PEERS, BUDDIES, BESTE FREUNDE
Unterstützende soziale Beziehungen (Supportive Peer Relationships, SPR) sind als Beziehungen definiert, die eine besonders hohe Qualität für das Individuum besitzen und die eine beschützende Funktion ausüben. Sie tragen maßgeblich zur Selbstwahrnehmung, zur Entwicklung sozialer Kompetenzen sowie zu schulischen Leistungen bei. Ein Mangel an SPR führt zu Zurückgezogenheit, riskanten Verhaltensweisen und langfristig zu negativen Folgen für die mentale Gesundheit. „Vor dem Hintergrund dieser immensen Bedeutung für den Reifeprozess von Jugendlichen“, erläutert Priv. Doz. Dr. Beate Schrank, Leiterin der Forschungsgruppe D.O.T. an der KL Krems, „ist es überraschend, dass es bisher noch kein Modell gab, das die Wechselwirkungen der verschiedenen Einflüsse und deren Wirkung auf Kinder und Jugendliche beschreibt und als Grundlage für therapeutische Interventionen und die Forschung dienen kann.“ Genau dieses Modell hat sie nun mit ihren Kolleginnen und Kollegen entwickelt. Dazu analysierte das Team 364 Studien aus den letzten 20 Jahren in acht verschiedenen Sprachen, die sich mit Peer Relations befassten.

„Insgesamt erfasst unser nun veröffentlichter Modellvorschlag Verbindungen zwischen 93 Faktoren“, führt Dr. Marija Mitic, Erstautorin der internationalen Veröffentlichung, aus: „Diese Faktoren beziehen sich zum einen auf das Individuum und zum anderen auf dessen Umwelt.“ Unter den Faktoren, die sich auf das Individuum beziehen, stachen dabei „Identität“ und „sozialemotionale Kompetenzen“ in ihrer Bedeutung heraus. Umweltfaktoren, die in das Modell miteinbezogen wurden, waren vor allem die Peers, die Schule, die Familie und die Nachbarschaft. Dabei wurde im Rahmen des Modells die Schule als wesentlicher Ort für etwaige Einflussnahmen identifiziert.

NACHHOLBEDARF
Natürlich wurden auch moderne Technologien und das Internet als Einflussfaktoren der Umwelt mitberücksichtigt. Jedoch fiel dem Team bei der Auswertung aller 364 Studien auf, dass dieser Bereich noch wissenschaftliches Brachland ist. Dazu Priv. Doz. Dr. Beate Schrank: „Es ist tatsächlich alarmierend, wie wenig der Einfluss der virtuellen und online-Umgebung auf die soziale Welt von Jugendlichen bisher wissenschaftlich untersucht wurde. Hier finden doch immer mehr soziale Kontakte statt und diesbezügliche Forschung ist dringend notwendig.“

Zusammenfassend kann das nun vom D.O.T.-Team an der KL Krems vorgeschlagene Modell als organisatorischer Rahmen dienen, der es zukünftig erleichtert, unterstützende soziale Beziehungen bei Jugendlichen strukturiert und integriert zu verstehen. Es leistet somit auch einen Beitrag zum Forschungsfokus der KL Krems, der auf Themen mit hoher gesundheitspolitischer Relevanz liegt.

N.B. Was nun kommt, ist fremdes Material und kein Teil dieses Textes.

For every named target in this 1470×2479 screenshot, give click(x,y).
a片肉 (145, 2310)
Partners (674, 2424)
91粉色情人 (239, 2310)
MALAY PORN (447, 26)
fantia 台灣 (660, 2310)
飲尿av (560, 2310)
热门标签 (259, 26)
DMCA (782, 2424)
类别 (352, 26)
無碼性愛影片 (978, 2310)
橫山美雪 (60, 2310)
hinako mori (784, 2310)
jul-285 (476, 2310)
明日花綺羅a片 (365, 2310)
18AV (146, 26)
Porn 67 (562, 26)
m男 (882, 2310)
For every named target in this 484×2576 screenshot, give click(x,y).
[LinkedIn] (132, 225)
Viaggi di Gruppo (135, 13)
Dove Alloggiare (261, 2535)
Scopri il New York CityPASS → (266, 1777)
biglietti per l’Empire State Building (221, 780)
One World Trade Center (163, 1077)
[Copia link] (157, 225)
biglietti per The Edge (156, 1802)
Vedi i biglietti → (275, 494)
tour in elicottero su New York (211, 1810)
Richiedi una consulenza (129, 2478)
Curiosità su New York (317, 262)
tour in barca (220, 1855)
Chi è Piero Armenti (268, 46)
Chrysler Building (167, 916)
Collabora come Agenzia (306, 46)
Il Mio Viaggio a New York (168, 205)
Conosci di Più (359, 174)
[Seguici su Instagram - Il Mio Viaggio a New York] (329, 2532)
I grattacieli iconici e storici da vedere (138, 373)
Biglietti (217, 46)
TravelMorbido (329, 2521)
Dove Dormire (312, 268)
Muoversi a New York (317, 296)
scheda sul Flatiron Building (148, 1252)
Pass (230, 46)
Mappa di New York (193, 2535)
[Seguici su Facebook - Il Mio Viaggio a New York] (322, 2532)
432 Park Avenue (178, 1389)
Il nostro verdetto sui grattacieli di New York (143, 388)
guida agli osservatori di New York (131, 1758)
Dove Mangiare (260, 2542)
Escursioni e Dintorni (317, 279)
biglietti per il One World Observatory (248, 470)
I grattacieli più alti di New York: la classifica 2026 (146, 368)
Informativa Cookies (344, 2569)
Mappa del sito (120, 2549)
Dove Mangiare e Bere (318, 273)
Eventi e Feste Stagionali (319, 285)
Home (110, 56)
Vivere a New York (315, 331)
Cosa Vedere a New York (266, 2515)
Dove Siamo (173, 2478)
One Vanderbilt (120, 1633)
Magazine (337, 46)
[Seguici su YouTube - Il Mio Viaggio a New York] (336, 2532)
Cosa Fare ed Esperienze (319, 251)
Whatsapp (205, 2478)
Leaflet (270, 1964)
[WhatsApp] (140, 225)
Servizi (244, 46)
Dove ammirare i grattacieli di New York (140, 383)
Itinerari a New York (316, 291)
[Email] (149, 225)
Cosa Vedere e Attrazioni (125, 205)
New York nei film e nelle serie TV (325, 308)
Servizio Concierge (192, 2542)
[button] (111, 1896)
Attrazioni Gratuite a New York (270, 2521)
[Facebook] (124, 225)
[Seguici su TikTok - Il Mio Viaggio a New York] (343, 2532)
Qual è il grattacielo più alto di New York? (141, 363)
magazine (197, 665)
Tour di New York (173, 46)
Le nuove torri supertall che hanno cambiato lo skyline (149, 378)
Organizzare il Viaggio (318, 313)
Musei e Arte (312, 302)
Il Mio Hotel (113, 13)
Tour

Originalpublikation inkl. grafischer Darstellung des Modells: Toward an Integrated Model of Supportive Peer Relationships in Early Adolescence: A Systematic Review and Exploratory Meta-Analysis. Front. Psychol. M. Mitic, K. A. Woodcock, M. Amering, I. Krammer, K. A. M. Stiehl, S. Zehetmayer & Beate Schrank on behalf of the D.O.T. Co-I team. February 2021, Vol. 12. Doi: 10.3389/fpsyg.2021.589403

Karl Landsteiner Privatuniversität für Gesundheitswissenschaften (Stand August 2021)
An der Karl Landsteiner Privatuniversität für Gesundheitswissenschaften (KL) in Krems ist die umfassende Betrachtungsweise von Gesundheit und Krankheit eine grundlegende Zielsetzung für Forschung und Lehre. Die KL stellt mit ihrem europaweit anerkannten Bachelor-Mastersystem eine flexible Bildungseinrichtung dar, die auf die Bedürfnisse der Studierenden, die Anforderungen des Arbeitsmarkts ebenso, wie auf die Herausforderungen der Wissenschaft abgestimmt ist. In den Studienrichtungen Medizin und Psychologie studieren aktuell rund 600 Studierende. Die vier Universitätskliniken in Krems, St. Pölten, Tulln und Eggenburg gewährleisten eine klinische Lehre und Forschung auf höchstem Qualitätsniveau. In der Forschung konzentriert sich die KL auf interdisziplinäre Felder mit hoher gesundheitspolitischer Relevanz – u.a. der Medizintechnik, der molekularen Onkologie, der mentalen Gesundheit und den Neurowissenschaften sowie dem Thema Wasserqualität und den damit verbundenen gesundheitlichen Aspekten. Die KL wurde 2013 gegründet und von der Österreichischen Agentur für Qualitätssicherung und Akkreditierung (AQ Austria) akkreditiert.